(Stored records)
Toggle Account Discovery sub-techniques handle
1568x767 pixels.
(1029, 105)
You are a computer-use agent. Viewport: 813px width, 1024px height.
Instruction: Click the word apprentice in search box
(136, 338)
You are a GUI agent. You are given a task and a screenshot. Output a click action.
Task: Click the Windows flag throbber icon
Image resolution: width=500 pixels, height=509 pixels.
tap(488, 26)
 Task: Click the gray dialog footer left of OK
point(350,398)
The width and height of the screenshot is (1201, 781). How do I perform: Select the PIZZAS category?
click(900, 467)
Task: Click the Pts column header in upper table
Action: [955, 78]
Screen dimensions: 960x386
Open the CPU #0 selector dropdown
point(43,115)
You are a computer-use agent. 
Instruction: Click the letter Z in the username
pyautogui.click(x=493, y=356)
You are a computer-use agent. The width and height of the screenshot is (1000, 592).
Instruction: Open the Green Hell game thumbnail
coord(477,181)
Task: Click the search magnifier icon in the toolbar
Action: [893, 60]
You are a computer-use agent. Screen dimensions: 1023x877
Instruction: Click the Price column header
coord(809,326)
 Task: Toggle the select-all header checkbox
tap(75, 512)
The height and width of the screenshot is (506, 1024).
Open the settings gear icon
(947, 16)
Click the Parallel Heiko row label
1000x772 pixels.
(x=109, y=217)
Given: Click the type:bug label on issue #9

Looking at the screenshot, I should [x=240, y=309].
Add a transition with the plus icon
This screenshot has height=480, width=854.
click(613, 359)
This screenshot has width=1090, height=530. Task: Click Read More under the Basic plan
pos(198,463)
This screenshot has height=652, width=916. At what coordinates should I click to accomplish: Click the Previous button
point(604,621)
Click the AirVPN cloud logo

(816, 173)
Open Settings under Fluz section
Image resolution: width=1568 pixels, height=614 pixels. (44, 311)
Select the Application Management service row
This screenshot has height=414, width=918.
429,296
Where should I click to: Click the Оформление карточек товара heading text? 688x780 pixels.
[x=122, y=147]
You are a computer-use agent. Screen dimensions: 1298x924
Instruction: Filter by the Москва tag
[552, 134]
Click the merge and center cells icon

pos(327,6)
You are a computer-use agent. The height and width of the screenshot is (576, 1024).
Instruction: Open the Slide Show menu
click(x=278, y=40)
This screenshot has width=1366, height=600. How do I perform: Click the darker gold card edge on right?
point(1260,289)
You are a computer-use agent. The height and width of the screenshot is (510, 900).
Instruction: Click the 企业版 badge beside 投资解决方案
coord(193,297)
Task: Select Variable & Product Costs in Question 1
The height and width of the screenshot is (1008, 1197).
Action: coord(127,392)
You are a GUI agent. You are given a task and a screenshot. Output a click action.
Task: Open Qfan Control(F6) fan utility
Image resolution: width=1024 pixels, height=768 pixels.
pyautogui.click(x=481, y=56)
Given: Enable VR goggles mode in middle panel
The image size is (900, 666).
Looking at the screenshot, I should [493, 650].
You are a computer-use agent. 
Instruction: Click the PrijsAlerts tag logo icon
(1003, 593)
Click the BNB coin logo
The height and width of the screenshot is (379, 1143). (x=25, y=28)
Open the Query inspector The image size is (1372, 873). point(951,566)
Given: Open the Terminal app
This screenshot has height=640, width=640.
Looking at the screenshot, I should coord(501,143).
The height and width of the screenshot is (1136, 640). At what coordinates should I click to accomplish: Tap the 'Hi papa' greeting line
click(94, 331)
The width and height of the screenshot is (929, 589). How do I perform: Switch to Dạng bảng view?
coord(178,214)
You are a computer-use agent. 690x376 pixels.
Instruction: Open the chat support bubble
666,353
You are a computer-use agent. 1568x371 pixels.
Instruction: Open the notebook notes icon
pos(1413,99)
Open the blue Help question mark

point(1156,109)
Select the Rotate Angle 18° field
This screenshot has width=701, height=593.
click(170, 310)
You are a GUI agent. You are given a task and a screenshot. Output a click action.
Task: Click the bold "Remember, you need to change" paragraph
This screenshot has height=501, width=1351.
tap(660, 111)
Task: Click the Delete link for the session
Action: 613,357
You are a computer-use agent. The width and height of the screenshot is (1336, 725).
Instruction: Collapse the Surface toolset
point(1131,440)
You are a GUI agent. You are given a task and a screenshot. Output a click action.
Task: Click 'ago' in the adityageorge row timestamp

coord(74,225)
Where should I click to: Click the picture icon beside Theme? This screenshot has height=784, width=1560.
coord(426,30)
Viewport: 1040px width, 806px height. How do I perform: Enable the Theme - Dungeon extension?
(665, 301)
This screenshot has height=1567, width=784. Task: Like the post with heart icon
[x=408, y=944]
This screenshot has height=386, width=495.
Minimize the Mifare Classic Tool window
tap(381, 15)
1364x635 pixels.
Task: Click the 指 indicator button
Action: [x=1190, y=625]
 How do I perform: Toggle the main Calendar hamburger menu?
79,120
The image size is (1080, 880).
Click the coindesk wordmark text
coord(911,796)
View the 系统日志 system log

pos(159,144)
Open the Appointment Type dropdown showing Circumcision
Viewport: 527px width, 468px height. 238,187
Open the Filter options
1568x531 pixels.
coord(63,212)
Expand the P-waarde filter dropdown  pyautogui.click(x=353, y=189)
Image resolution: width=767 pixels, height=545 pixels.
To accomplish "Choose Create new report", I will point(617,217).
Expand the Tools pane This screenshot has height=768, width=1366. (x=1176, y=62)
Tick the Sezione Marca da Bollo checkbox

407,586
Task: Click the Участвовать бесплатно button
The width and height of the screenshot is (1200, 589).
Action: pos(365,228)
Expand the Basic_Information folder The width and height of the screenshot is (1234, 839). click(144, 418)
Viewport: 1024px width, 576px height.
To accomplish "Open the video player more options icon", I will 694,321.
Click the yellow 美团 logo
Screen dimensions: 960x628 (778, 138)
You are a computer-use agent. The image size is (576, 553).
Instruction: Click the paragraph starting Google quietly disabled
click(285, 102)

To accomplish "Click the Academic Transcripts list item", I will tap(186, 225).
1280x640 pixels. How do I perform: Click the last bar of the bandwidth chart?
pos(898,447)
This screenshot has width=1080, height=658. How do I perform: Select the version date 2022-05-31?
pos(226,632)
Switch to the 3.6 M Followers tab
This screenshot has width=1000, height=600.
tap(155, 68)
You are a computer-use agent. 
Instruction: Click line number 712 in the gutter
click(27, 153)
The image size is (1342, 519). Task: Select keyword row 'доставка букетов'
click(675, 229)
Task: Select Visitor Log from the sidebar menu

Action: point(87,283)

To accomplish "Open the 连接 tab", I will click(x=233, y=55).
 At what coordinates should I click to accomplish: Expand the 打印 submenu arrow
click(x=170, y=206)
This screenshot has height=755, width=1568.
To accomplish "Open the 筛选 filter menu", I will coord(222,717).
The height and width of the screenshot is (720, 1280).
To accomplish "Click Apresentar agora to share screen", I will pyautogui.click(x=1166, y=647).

## PROBLEM TO SOLVE
The answer must hold only the lines from the first line of the data through the line bearing "Task: Click the Windows flag throbber icon", returned exactly.

## SOLVED EXERCISE
Toggle Account Discovery sub-techniques handle
1568x767 pixels.
(1029, 105)
You are a computer-use agent. Viewport: 813px width, 1024px height.
Instruction: Click the word apprentice in search box
(136, 338)
You are a GUI agent. You are given a task and a screenshot. Output a click action.
Task: Click the Windows flag throbber icon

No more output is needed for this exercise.